Project

General

Profile

Bug #1852

Enumerable's #hash Raises ArgumentError When Recursive Values are Present

Added by runpaint (Run Paint Run Run) over 10 years ago. Updated over 8 years ago.

Status:
Closed
Priority:
Normal
Target version:
ruby -v:
ruby 1.9.2dev (2009-08-01 trunk 24343) [i686-linux]
Backport:
[ruby-core:24648]

Description

=begin
Enumerable's #hash methods now raise ArgumentErrors when the structure contains a recursive reference. This is hopefully a bug. #hash is expected to return a Fixnum, not make judgments about the object. #to_s and #inspect both work with such objects, which reinforces my assumption.

h={}
=> {}
h[:key] = h
=> {:key=>{....}}
h.hash
ArgumentError: recursive key for hash

a=[]
=> []
a << a
=> ....
a.hash
ArgumentError: recursive key for hash

(Note that the exception message is wrong here, too).

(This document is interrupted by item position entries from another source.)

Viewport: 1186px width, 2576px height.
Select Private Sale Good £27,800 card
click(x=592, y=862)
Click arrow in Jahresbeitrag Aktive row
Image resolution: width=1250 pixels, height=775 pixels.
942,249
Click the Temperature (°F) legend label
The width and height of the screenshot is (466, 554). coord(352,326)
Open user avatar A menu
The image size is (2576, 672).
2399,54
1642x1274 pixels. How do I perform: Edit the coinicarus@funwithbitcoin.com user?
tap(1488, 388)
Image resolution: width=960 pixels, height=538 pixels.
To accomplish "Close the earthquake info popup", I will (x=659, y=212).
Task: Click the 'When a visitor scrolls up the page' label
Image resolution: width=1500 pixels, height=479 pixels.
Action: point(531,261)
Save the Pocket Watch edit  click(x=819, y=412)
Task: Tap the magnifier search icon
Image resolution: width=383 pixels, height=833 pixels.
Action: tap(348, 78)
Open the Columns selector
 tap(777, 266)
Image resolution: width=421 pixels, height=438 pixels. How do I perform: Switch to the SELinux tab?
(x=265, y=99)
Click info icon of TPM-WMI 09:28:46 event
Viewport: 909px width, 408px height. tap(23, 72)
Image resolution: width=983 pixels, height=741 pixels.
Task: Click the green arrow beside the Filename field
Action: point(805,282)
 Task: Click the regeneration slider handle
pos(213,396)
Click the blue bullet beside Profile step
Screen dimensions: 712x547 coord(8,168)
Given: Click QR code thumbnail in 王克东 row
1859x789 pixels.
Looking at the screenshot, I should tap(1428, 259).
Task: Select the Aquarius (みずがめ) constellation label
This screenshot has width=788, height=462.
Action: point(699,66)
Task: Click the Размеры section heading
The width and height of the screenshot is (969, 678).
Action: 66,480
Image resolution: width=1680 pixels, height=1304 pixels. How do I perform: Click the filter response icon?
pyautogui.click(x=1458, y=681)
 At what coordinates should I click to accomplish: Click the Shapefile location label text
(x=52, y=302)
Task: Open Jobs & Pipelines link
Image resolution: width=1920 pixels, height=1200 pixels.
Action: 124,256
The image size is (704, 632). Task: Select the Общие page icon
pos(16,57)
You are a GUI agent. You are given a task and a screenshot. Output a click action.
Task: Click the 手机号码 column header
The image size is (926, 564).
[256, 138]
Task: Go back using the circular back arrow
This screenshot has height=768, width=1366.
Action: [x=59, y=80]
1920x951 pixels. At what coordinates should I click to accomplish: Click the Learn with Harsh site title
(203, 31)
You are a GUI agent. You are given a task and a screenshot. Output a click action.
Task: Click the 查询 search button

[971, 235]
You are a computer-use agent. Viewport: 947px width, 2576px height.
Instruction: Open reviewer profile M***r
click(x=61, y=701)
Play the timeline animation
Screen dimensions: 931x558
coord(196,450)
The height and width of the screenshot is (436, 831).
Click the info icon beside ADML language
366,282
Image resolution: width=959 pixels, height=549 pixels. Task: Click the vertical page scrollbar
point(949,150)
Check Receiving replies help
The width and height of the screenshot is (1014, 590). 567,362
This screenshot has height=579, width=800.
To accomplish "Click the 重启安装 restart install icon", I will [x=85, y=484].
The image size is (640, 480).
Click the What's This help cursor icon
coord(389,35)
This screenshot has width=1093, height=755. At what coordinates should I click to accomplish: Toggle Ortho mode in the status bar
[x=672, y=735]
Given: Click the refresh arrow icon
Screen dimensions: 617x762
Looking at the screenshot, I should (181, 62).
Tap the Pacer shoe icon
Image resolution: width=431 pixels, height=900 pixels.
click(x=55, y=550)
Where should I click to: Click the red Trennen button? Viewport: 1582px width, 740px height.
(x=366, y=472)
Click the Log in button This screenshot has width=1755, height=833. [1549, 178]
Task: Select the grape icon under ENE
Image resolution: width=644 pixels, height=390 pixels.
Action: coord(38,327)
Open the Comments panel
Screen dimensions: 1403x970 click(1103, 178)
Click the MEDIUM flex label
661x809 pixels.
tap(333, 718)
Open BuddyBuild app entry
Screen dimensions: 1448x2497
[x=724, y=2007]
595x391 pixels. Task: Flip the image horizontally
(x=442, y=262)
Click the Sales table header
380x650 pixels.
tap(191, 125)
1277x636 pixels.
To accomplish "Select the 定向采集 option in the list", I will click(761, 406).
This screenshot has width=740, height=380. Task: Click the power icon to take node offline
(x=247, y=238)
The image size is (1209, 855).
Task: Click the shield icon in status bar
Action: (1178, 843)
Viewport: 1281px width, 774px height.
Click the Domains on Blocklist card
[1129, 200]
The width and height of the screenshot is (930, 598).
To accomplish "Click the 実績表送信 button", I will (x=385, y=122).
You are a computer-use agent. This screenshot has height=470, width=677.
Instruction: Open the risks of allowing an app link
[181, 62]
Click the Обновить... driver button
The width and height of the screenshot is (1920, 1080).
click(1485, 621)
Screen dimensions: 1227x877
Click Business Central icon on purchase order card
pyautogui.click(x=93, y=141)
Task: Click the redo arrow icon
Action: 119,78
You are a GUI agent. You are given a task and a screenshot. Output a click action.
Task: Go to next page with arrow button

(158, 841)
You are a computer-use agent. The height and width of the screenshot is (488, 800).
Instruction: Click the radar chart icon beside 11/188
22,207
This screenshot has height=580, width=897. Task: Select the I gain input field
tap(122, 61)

This is presumably the same reason that methods like Hash#invert and Array#sort now raise under the same conditions. I suppose this could be intentional, but if so could this policy be clarified? The status quo seems to be that:

  • Recursive Hash keys are prohibited. An ArgumentError is raised if an attempt is made to create one.
  • Recursive values (for hashes and arrays) are allowed.
  • Some methods (I've yet to compile a list) will raise an ArgumentError when called on an object with recursive values.

This behavior doesn't seem desirable to me. I'd rather one or the other: Enumerable methods simply make the best of recursive structures (as before); or, recursive values are prohibited outright (as with Hash keys).
=end


Files

recursive_hash.diff (7.24 KB) recursive_hash.diff marcandre (Marc-Andre Lafortune), 09/13/2009 02:46 PM
hash_additional.diff (5.04 KB) hash_additional.diff additional changes to recursive_hash.diff marcandre (Marc-Andre Lafortune), 09/15/2009 06:59 AM
hash_merged.diff (10.2 KB) hash_merged.diff combined diff of additional changes and recursive_hash.diff marcandre (Marc-Andre Lafortune), 09/15/2009 06:59 AM
catch.diff (2.18 KB) catch.diff marcandre (Marc-Andre Lafortune), 09/16/2009 05:36 AM
hash_merged2.diff (9.04 KB) hash_merged2.diff marcandre (Marc-Andre Lafortune), 09/16/2009 05:36 AM

History

#1

Updated by runpaint (Run Paint Run Run) over 10 years ago

=begin

Is it valuable to implement such function?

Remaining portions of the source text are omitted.